▸ EXERCISE OBJECTIVE
Using the records that follow, copy every line containing the word "Click".

▸ RECORD EXCERPTS
________________________________________
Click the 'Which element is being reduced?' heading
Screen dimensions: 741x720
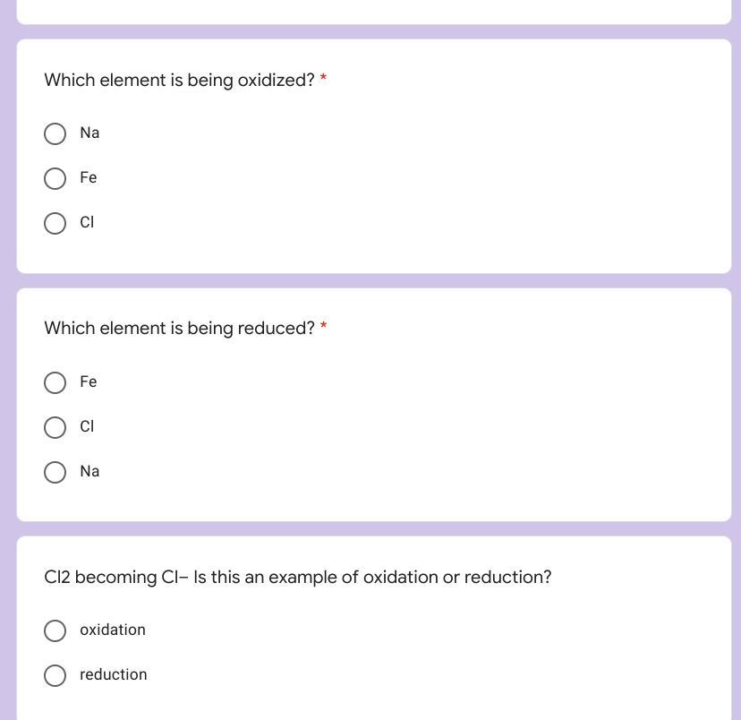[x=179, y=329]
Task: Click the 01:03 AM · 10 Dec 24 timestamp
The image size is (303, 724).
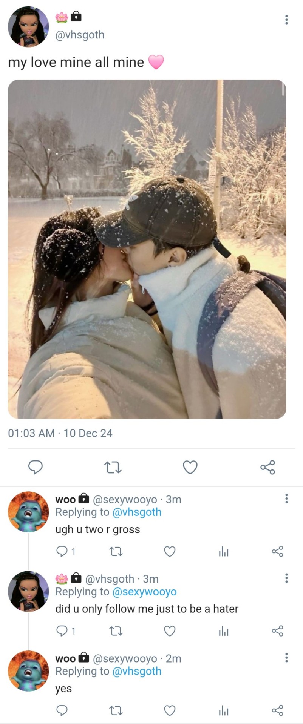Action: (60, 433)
________________________________________
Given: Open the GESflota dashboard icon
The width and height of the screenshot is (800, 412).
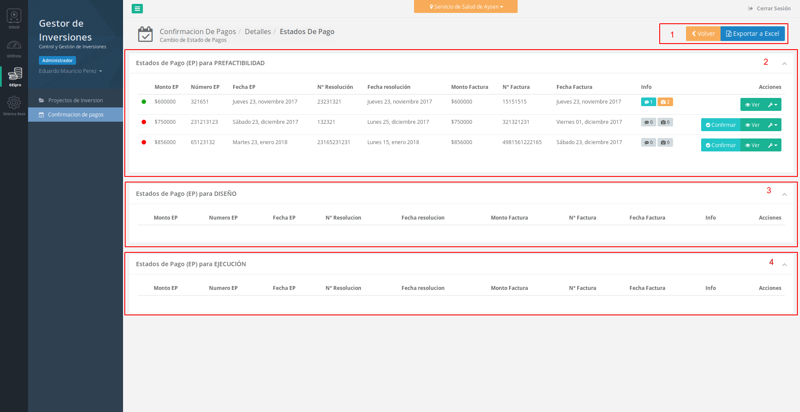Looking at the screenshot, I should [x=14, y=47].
________________________________________
▸ RESPONSE TO THE TASK
Click the 'Which element is being reduced?' heading
Task: Click the 01:03 AM · 10 Dec 24 timestamp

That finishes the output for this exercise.